Une vaste opération de gesticulation et de communication politique, aux relents populistes on ne peut plus clair… C’est ainsi que l’on peut résumer la déplorable journée d’hier au plan judiciaire. Poursuivant sa cabale contre le gouverneur de la Banque du Liban Riad Salamé, la Procureure du Mont Liban Ghada Aoun avait chargé mardi matin une unité du Service de sécurité de l’Etat d’exécuter un mandat d’amener qu’elle avait émis à l’encontre de M. Salamé. Sauf qu’un autre appareil sécuritaire, les Forces de Sécurité intérieure, s’est opposé avec succès à cette mesure.

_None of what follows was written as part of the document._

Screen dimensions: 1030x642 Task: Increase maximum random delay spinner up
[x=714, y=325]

Si les développements de mardi matin prouve une chose c’est que les pouvoirs étatiques sont frappés d’un dysfonctionnement total. Objectif longtemps recherché par le Hezbollah, soit dit en passant. L’action menée par la Procureure Ghada Aoun a en effet tout d’un coup d’éclat médiatique qui lui fait perdre à la base sa légitimité. D’abord parce que dans cette affaire, Mme Aoun est " arbitre et partie ", comme le reflètent les tweets à caractère clairement partisan et agressif qu’elle a postés pour s’attaquer directement au gouverneur de la BDL, ce qui est contraire au devoir de réserve d’un magistrat.

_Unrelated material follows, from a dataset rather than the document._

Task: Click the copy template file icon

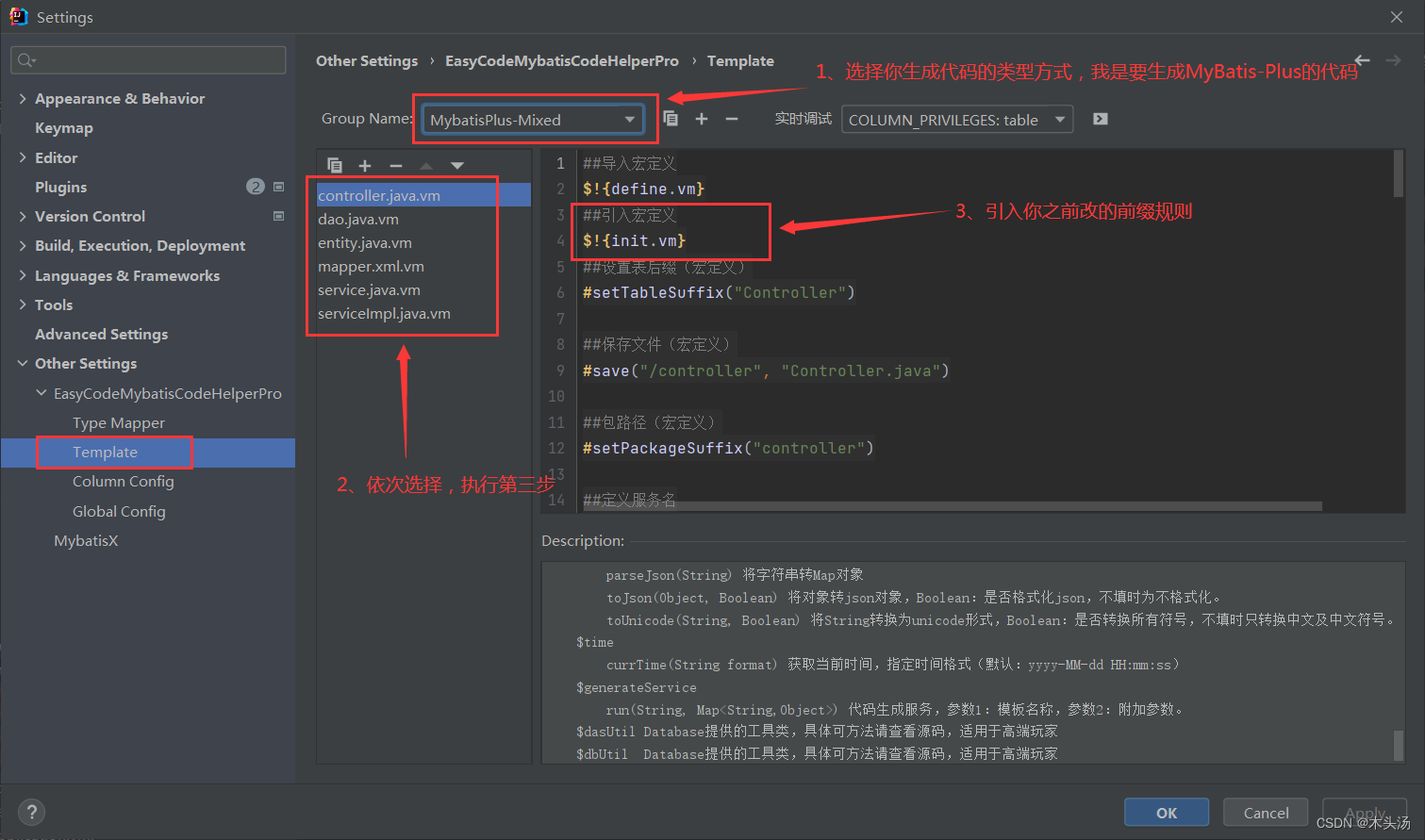Action: (x=335, y=165)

Ensuite, M. Salamé avait déposé le 14 janvier dernier un recours devant la cour d’appel pour que Mme Aoun soit dessaisie du dossier. Or la Procureure du Mont Liban a refusé de prendre acte de cette démarche et donc de suspendre son action dans ce dossier dans l’attente de la décision de la cour d’appel, comme le fait systématiquement le juge Tarek Bitar qui suspend sur le champ ses investigations dans l’affaire de l’explosion du 4 août 2020 à chaque recours déposé contre lui. Nous sommes ainsi face à une claire politique de deux poids, deux mesures : dans l’affaire de l’explosion du 4 Août, le juge suspend son action dès qu’un recours est déposé contre lui, mais dans l’affaire Riad Salamé, la Procureure fait fi des procédures légales et refuse de prendre acte d’un recours déposé contre elle. Si bien que les développements en rapport avec l’affaire du gouverneur de la BDL n’ont rien d’une action judiciaire saine et revêtent plutôt l’aspect d’une action partisane et politicienne commanditée par une faction politique bien déterminée afin d’aboutir à des objectifs purement partisans et de se livrer à des règlements de compte politiciens.

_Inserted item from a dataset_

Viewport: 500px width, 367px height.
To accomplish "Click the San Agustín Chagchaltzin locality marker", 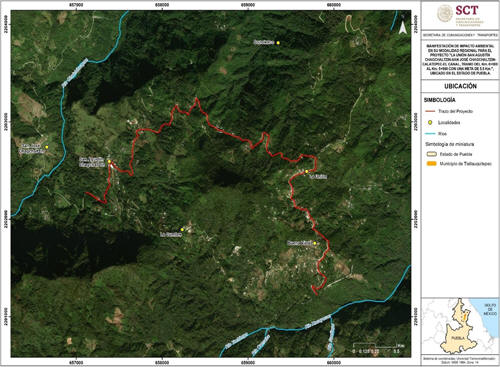I will 109,161.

Comme par un pur hasard, quelques heures après la gesticulation médiatique autour de Riad Salamé, des informations faisaient état en fin de journée d’un vaste " marché " politique portant sur une série de nominations sécuritaires et autres réclamées avec insistance par le chef du CPL, Gebrane Bassil. L’action menée hier sous des prétextes judiciaires avait-elle donc pour but de forcer et d’accélérer la conclusion de ce " marché " sur les nominations et, du coup, de renforcer la position du camp présidentiel sur ce plan ? C’est ce qu’a insinué en tout état de cause mardi en fin de journée le Courant du futur qui a accusé, sur un ton très dur, la présidence de la République de commanditer la cabale contre Riad Salamé. Accusation aussitôt réfutée par la présidence. Affaire à suivre. Sans doute loin de l’exercice sain d’un pouvoir judiciaire réellement indépendant !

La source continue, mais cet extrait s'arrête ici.